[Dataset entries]
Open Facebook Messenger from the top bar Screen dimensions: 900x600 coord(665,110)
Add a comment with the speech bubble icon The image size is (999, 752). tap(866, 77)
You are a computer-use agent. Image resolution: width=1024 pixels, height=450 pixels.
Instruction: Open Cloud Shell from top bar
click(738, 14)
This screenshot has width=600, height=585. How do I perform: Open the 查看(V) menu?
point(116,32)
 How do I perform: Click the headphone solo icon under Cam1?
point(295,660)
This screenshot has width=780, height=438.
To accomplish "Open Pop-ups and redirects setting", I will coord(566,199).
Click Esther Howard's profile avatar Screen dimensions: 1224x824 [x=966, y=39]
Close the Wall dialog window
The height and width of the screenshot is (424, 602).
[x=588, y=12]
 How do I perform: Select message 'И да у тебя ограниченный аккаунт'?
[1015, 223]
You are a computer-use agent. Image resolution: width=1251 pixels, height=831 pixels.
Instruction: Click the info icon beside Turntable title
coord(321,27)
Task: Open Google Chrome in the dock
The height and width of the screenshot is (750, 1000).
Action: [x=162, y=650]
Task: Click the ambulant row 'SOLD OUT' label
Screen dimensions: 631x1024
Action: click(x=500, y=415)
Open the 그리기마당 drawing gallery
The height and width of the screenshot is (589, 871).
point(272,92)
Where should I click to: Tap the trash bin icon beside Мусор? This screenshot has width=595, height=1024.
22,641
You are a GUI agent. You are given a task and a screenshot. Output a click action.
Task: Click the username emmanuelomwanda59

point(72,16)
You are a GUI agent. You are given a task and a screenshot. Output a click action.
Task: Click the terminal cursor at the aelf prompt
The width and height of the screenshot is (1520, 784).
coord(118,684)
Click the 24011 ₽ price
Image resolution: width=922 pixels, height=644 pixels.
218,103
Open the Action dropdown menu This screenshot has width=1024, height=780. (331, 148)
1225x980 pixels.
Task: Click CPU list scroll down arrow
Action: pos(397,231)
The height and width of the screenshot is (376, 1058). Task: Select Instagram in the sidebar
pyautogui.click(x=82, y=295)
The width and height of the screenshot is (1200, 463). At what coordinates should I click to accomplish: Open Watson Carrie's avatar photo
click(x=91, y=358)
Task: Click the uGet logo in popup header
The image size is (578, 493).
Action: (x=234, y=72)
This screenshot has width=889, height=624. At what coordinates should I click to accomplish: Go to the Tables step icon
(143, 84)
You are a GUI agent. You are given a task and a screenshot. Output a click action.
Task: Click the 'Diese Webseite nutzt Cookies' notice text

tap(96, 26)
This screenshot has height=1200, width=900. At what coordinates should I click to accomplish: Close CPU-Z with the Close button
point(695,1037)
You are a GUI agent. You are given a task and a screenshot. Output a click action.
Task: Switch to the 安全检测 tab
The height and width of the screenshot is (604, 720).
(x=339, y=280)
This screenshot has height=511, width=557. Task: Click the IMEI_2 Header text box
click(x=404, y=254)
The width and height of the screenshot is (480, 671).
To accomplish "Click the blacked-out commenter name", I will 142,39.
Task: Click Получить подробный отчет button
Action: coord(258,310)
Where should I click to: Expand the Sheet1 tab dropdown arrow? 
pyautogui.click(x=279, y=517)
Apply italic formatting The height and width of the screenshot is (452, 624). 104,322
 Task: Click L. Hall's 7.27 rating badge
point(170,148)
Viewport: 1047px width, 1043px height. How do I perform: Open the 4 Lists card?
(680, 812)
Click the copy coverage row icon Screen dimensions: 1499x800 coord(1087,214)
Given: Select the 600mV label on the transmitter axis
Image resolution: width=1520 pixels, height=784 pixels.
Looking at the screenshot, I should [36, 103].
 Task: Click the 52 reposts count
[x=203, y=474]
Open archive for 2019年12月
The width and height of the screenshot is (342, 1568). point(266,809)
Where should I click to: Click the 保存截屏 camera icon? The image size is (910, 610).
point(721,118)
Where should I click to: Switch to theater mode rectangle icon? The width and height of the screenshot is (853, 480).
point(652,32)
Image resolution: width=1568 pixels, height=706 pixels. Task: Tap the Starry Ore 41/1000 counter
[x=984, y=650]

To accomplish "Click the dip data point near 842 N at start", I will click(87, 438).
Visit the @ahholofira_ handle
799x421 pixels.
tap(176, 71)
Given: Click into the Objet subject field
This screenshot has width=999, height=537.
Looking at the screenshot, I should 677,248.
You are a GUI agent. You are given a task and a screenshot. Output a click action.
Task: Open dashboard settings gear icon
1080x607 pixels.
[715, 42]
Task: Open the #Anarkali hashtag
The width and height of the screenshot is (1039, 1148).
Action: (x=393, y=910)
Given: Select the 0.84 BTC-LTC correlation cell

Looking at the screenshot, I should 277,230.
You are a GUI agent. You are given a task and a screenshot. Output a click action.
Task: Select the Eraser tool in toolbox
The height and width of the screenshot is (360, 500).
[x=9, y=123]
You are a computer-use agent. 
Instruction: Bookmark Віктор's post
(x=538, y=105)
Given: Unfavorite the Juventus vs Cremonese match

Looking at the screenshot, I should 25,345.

Exercise
This exercise asks for every line of the records to be repeated exactly.

Response below
Open Facebook Messenger from the top bar Screen dimensions: 900x600 coord(665,110)
Add a comment with the speech bubble icon The image size is (999, 752). tap(866, 77)
You are a computer-use agent. Image resolution: width=1024 pixels, height=450 pixels.
Instruction: Open Cloud Shell from top bar
click(738, 14)
This screenshot has width=600, height=585. How do I perform: Open the 查看(V) menu?
point(116,32)
 How do I perform: Click the headphone solo icon under Cam1?
point(295,660)
This screenshot has width=780, height=438.
To accomplish "Open Pop-ups and redirects setting", I will coord(566,199).
Click Esther Howard's profile avatar Screen dimensions: 1224x824 [x=966, y=39]
Close the Wall dialog window
The height and width of the screenshot is (424, 602).
[x=588, y=12]
 How do I perform: Select message 'И да у тебя ограниченный аккаунт'?
[1015, 223]
You are a computer-use agent. Image resolution: width=1251 pixels, height=831 pixels.
Instruction: Click the info icon beside Turntable title
coord(321,27)
Task: Open Google Chrome in the dock
The height and width of the screenshot is (750, 1000).
Action: [x=162, y=650]
Task: Click the ambulant row 'SOLD OUT' label
Screen dimensions: 631x1024
Action: click(x=500, y=415)
Open the 그리기마당 drawing gallery
The height and width of the screenshot is (589, 871).
point(272,92)
Where should I click to: Tap the trash bin icon beside Мусор? This screenshot has width=595, height=1024.
22,641
You are a GUI agent. You are given a task and a screenshot. Output a click action.
Task: Click the username emmanuelomwanda59

point(72,16)
You are a GUI agent. You are given a task and a screenshot. Output a click action.
Task: Click the terminal cursor at the aelf prompt
The width and height of the screenshot is (1520, 784).
coord(118,684)
Click the 24011 ₽ price
Image resolution: width=922 pixels, height=644 pixels.
218,103
Open the Action dropdown menu This screenshot has width=1024, height=780. (331, 148)
1225x980 pixels.
Task: Click CPU list scroll down arrow
Action: pos(397,231)
The height and width of the screenshot is (376, 1058). Task: Select Instagram in the sidebar
pyautogui.click(x=82, y=295)
The width and height of the screenshot is (1200, 463). At what coordinates should I click to accomplish: Open Watson Carrie's avatar photo
click(x=91, y=358)
Task: Click the uGet logo in popup header
The image size is (578, 493).
Action: (x=234, y=72)
This screenshot has width=889, height=624. At what coordinates should I click to accomplish: Go to the Tables step icon
(143, 84)
You are a GUI agent. You are given a task and a screenshot. Output a click action.
Task: Click the 'Diese Webseite nutzt Cookies' notice text

tap(96, 26)
This screenshot has height=1200, width=900. At what coordinates should I click to accomplish: Close CPU-Z with the Close button
point(695,1037)
You are a GUI agent. You are given a task and a screenshot. Output a click action.
Task: Switch to the 安全检测 tab
The height and width of the screenshot is (604, 720).
(x=339, y=280)
This screenshot has height=511, width=557. Task: Click the IMEI_2 Header text box
click(x=404, y=254)
The width and height of the screenshot is (480, 671).
To accomplish "Click the blacked-out commenter name", I will 142,39.
Task: Click Получить подробный отчет button
Action: coord(258,310)
Where should I click to: Expand the Sheet1 tab dropdown arrow? 
pyautogui.click(x=279, y=517)
Apply italic formatting The height and width of the screenshot is (452, 624). 104,322
 Task: Click L. Hall's 7.27 rating badge
point(170,148)
Viewport: 1047px width, 1043px height. How do I perform: Open the 4 Lists card?
(680, 812)
Click the copy coverage row icon Screen dimensions: 1499x800 coord(1087,214)
Given: Select the 600mV label on the transmitter axis
Image resolution: width=1520 pixels, height=784 pixels.
Looking at the screenshot, I should [36, 103].
 Task: Click the 52 reposts count
[x=203, y=474]
Open archive for 2019年12月
The width and height of the screenshot is (342, 1568). point(266,809)
Where should I click to: Click the 保存截屏 camera icon? The image size is (910, 610).
point(721,118)
Where should I click to: Switch to theater mode rectangle icon? The width and height of the screenshot is (853, 480).
point(652,32)
Image resolution: width=1568 pixels, height=706 pixels. Task: Tap the Starry Ore 41/1000 counter
[x=984, y=650]

To accomplish "Click the dip data point near 842 N at start", I will click(87, 438).
Visit the @ahholofira_ handle
799x421 pixels.
tap(176, 71)
Given: Click into the Objet subject field
This screenshot has width=999, height=537.
Looking at the screenshot, I should 677,248.
You are a GUI agent. You are given a task and a screenshot. Output a click action.
Task: Open dashboard settings gear icon
1080x607 pixels.
[715, 42]
Task: Open the #Anarkali hashtag
The width and height of the screenshot is (1039, 1148).
Action: (x=393, y=910)
Given: Select the 0.84 BTC-LTC correlation cell

Looking at the screenshot, I should 277,230.
You are a GUI agent. You are given a task and a screenshot. Output a click action.
Task: Select the Eraser tool in toolbox
The height and width of the screenshot is (360, 500).
[x=9, y=123]
You are a computer-use agent. 
Instruction: Bookmark Віктор's post
(x=538, y=105)
Given: Unfavorite the Juventus vs Cremonese match

Looking at the screenshot, I should 25,345.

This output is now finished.